▶ [Supplied data]:
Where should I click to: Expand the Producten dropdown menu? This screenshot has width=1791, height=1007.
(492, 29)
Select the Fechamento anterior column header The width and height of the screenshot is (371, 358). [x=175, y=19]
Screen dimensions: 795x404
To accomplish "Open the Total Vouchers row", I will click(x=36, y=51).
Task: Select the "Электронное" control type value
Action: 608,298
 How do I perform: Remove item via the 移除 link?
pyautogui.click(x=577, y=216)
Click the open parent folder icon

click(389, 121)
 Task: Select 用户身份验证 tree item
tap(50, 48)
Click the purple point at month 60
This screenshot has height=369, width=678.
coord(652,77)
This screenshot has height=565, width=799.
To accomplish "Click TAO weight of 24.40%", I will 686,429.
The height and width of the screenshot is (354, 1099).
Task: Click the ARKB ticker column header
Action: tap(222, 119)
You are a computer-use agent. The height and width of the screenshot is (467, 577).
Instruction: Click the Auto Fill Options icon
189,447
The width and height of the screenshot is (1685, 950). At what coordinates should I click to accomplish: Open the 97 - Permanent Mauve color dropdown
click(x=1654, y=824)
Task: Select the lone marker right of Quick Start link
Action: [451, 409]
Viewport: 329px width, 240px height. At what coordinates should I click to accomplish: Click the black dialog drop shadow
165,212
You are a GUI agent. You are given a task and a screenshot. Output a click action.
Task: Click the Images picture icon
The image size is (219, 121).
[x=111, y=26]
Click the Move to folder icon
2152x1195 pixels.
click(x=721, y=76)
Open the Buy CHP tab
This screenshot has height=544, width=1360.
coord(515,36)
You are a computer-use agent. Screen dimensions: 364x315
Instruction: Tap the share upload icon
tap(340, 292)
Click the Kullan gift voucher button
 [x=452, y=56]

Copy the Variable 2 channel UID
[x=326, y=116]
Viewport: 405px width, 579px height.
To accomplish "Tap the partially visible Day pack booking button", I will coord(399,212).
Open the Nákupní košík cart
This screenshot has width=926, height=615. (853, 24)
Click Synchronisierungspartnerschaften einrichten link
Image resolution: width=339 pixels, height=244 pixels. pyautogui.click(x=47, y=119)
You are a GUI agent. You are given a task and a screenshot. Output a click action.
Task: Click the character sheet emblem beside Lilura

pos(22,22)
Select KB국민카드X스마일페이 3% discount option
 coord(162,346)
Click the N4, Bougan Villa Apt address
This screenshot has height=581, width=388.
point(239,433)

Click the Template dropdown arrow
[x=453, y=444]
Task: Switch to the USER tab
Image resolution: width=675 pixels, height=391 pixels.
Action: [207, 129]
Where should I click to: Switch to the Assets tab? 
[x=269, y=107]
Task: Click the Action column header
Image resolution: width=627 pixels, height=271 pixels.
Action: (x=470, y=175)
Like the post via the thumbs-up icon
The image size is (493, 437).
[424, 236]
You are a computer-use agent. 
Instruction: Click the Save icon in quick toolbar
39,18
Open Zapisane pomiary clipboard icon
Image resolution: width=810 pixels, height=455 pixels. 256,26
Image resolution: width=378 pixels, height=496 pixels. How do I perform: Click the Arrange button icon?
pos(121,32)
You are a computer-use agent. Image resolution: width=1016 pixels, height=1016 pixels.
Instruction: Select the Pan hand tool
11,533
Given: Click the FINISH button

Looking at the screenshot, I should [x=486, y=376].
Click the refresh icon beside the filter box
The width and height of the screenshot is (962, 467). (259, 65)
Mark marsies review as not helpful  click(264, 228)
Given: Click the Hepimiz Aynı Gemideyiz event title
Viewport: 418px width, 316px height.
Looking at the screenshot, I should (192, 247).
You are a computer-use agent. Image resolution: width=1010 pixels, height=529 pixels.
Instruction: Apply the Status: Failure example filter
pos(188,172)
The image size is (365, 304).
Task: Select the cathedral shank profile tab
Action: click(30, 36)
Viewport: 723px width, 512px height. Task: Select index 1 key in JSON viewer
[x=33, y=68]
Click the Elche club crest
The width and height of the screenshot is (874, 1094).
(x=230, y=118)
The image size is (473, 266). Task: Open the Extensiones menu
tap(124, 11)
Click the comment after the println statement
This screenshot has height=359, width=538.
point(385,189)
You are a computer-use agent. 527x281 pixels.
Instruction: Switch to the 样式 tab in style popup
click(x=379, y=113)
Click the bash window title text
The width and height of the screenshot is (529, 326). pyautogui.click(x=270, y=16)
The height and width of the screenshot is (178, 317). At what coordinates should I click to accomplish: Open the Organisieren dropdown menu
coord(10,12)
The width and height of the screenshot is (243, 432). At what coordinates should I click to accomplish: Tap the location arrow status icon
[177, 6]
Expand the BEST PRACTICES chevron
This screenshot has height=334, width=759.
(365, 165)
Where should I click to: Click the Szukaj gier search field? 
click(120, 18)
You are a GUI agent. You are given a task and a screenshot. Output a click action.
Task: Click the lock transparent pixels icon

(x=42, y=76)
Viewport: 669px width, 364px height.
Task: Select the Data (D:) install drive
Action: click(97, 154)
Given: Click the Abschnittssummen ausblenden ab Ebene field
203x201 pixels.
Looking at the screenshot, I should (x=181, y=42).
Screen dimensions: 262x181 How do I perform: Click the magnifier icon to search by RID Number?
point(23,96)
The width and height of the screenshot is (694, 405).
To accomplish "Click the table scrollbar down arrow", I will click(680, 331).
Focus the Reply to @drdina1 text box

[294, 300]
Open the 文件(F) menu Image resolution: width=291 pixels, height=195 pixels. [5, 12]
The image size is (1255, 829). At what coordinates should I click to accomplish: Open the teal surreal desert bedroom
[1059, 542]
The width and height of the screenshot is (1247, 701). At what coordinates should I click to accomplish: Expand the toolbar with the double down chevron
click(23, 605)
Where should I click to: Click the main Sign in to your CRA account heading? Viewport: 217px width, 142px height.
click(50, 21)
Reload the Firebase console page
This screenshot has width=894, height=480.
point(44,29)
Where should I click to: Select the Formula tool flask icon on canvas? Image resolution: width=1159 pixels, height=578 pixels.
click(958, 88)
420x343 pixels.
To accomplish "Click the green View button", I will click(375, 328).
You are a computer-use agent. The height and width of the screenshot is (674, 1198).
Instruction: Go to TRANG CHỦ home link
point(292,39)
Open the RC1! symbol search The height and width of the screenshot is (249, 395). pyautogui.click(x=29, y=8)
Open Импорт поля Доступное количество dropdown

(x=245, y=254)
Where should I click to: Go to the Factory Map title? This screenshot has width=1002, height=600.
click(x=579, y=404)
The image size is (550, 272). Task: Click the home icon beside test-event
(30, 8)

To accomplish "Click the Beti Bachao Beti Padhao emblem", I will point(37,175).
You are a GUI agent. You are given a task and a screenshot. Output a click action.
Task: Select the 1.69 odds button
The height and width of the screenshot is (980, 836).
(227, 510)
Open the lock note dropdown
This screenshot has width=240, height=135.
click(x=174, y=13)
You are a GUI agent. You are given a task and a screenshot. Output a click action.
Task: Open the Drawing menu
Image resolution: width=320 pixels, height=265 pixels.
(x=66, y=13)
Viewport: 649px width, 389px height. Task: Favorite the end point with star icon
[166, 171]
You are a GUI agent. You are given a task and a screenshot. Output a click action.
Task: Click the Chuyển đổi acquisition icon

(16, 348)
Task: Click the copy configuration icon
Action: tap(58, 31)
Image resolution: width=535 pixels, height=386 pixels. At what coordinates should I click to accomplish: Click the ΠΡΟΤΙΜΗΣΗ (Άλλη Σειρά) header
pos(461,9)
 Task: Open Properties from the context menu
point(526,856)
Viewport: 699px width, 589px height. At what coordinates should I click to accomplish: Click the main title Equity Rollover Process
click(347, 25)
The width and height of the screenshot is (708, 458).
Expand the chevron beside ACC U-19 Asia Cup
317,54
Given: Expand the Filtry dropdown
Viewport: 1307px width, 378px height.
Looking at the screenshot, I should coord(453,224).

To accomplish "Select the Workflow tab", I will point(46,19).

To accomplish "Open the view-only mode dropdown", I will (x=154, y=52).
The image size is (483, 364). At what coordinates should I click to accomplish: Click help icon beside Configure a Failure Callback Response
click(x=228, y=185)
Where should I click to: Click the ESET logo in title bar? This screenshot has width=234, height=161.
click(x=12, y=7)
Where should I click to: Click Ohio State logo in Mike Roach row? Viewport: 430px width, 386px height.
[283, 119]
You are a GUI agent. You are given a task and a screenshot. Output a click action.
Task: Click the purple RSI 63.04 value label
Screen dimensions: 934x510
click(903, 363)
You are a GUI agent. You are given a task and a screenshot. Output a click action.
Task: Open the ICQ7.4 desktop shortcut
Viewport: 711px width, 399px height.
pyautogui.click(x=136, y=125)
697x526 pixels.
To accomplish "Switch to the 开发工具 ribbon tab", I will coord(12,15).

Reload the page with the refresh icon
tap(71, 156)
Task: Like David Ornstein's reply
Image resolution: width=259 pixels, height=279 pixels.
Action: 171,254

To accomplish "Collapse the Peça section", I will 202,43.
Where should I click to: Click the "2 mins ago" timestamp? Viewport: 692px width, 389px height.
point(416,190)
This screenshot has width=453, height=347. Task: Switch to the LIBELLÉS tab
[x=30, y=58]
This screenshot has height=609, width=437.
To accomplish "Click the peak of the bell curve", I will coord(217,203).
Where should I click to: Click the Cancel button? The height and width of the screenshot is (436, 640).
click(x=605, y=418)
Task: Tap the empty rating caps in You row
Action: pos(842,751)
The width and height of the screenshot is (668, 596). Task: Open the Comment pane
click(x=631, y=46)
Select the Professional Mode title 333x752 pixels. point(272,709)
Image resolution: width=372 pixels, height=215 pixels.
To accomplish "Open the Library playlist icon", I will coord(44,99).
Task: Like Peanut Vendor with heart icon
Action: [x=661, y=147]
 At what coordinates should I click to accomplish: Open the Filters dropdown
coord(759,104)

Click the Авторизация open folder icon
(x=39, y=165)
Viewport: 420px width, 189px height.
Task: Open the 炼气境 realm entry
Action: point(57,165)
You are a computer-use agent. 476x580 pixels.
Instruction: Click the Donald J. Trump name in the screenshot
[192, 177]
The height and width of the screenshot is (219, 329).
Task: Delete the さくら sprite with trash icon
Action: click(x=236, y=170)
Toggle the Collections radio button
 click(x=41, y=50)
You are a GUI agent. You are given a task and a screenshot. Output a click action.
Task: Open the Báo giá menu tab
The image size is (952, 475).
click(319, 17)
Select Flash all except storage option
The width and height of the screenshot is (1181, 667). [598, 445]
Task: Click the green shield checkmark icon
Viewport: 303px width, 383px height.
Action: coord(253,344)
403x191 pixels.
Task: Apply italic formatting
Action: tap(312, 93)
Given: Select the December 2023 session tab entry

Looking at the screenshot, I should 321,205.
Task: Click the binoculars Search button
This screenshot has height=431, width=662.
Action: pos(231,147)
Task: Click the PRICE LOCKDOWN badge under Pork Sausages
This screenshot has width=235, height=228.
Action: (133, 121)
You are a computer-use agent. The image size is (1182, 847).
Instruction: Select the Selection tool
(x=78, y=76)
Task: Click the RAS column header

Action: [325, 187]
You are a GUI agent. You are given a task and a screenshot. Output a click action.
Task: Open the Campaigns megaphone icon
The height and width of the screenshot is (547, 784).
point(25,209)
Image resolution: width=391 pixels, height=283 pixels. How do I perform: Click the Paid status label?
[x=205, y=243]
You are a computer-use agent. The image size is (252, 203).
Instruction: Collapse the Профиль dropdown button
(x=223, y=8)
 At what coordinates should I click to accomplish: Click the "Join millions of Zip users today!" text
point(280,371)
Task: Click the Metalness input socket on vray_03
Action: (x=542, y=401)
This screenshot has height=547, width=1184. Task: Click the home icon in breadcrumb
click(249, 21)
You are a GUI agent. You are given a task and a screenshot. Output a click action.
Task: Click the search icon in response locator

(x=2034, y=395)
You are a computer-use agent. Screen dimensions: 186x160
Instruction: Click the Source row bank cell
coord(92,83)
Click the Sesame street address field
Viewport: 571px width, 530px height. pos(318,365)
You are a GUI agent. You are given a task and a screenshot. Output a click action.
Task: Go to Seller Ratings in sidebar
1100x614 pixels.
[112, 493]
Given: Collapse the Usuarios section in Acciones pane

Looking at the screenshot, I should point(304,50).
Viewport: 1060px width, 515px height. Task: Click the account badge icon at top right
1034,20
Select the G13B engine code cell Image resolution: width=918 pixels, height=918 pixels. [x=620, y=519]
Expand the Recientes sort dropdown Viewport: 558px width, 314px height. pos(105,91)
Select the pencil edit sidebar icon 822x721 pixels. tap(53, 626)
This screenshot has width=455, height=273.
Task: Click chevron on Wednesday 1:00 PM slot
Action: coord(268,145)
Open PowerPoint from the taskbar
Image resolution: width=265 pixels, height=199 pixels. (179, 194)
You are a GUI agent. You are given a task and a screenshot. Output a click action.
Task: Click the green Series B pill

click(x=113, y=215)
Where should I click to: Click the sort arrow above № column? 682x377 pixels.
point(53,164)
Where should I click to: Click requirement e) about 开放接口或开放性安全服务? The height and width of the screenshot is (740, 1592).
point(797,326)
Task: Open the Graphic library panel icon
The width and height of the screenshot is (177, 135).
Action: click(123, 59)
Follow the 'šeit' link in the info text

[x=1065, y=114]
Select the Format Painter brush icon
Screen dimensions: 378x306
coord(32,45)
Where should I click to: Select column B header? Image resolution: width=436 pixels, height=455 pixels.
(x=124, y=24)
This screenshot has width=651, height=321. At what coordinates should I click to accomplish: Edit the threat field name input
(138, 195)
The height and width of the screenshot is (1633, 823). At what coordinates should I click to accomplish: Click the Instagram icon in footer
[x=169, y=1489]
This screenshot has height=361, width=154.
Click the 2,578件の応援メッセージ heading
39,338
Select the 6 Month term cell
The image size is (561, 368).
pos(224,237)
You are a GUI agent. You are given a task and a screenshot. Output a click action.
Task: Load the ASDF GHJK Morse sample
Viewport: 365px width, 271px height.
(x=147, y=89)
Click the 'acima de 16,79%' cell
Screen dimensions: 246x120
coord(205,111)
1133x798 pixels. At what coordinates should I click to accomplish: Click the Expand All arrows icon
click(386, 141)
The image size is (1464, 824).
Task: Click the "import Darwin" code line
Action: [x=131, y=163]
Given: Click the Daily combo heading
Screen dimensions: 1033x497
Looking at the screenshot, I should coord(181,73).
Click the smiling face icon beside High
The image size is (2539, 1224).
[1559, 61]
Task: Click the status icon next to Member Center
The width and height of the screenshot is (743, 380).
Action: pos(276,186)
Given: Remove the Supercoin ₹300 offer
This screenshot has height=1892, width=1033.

▶ [What is required]: Restate verbatim all lines from the start of the data through the line containing "Select the Fechamento", with both ends kept.

▶ [Worked solution]:
Where should I click to: Expand the Producten dropdown menu? This screenshot has width=1791, height=1007.
(492, 29)
Select the Fechamento anterior column header The width and height of the screenshot is (371, 358). [x=175, y=19]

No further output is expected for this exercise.